The four months spent within Auckland's closed borders, most of which was also a time separated from loved-ones, was a huge struggle for its residents - Jason and I included. So having this project and the milestones it offered up along its journey provided a much-needed feeling of momentum amongst a general feeling of languidness in society.
The day I was fortunate enough to receive our six advance copies proved to be one of the highlights of my year. One can never quite grasp a true vision of a printed book until it is in one's hands.. all the dimensions and specifications described in an order form are just hopeful words until one is able to feel a book's weight and form, turn its pages, take in its aroma of inky woodiness and marvel at its parade of colour.
Thankfully, I captured this reaction on my phone for those who feel like witnessing pure joy!
For those who don't have a spare three minutes - the good news was that the books were in the correct language, right-way-up, the colours matched our files and the quality was flawless. In short, they looked amazing.
To clarify the situation: at this stage the printer had printed our full order and the advance copies came from that print run. So it would have taken a disaster for that print run not to be shipped to us. At this stage, if we had found a small flaw in the book's design or if we hated the paper stock, it would be too late to change our minds. So we were happy that our careful research and planning had resulted in no surprises on those fronts!
And so we quickly approved the next stage of the printing process: shipping our full order.
Shipping is a complex, intimidating world...
Of all the parts of the publishing process, understanding the most cost-effective and stress-free way to get our print order from Hong Kong to Auckland proved to be the hardest to fathom.
And to be completely honest, it's a puzzle I am still working hard to decipher. From what I can see, those that govern the world of freight logistics have - like the justice system - crafted their own language to define its bounds and, simultaneously, erect a financially-lucrative wall between consumers and operators. Prices seem to vary wildly, day-to-day. Acronyms like FOB, DAP and CIF abound, as do a whole world of fees, tariffs and surcharges that no publicly-available resource can explain or predict.
In short, to save ourselves time, energy and any potential stress-inducing hiccups, we went with the printer's in-house shipping option to have the order shipped directly to an Auckland address. One smart move - which saved us a $250 fee - was having a forklift available at our delivery address to offload the pallet from the truck - thanks to the good folks at Total Property Worx!
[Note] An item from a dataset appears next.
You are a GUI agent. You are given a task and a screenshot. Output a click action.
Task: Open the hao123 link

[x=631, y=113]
Air freight was never an option as the cost is exorbitant, so the slow boat from Hong Kong was our only friend. A mind-blowing part of that experience was being told which boat the books were on, and then using online-tracking websites to follow its progress.The sheer amount of ships at any one time around the many ports in Asia makes the channels and harbours seem to flow like blood-cells through arteries.
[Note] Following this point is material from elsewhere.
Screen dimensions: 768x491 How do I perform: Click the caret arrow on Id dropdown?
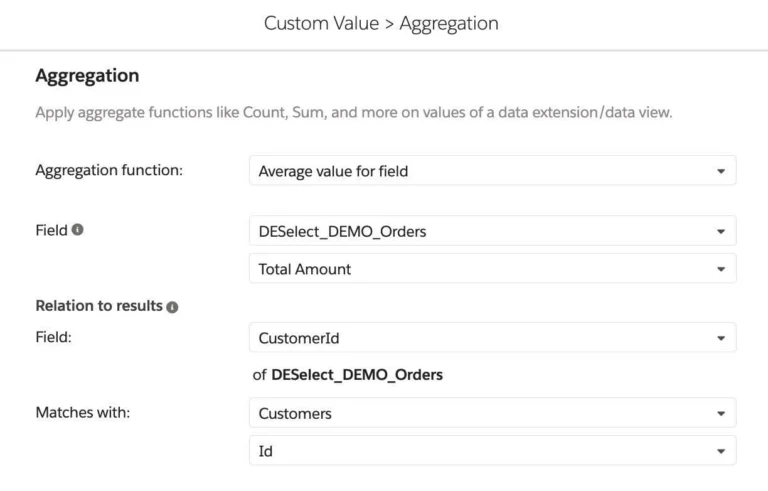[720, 451]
Fortunately, amidst a reportedly-mad pre-Christmas season, our ship experienced no delays and I rejoiced in watching it float first to Australia's east coast, before making its way to Auckland. In total, the journey took 19 days and I got so excited about the whole experience that I drove to Cheltenham Beach to watch the boat enter the harbour...
13 days later our pallet of books was delivered into our hands. One instant realisation, that now seems ludicrous, was that our 500 books - at a weight of 214kgs - took up a lot less place than expected and I was easily able to load them off the pallet and into a regular car with ease.
Somehow, beyond all expectations, the process to to print and ship our books to Aotearoa was an incredibly smooth one. We were now ready to set up our mini distribution centre and get busy packing and sending off books to our amazing pre-order customers. Our next blog will shed some light on what was another steep learning curve: order fulfillment and local distribution.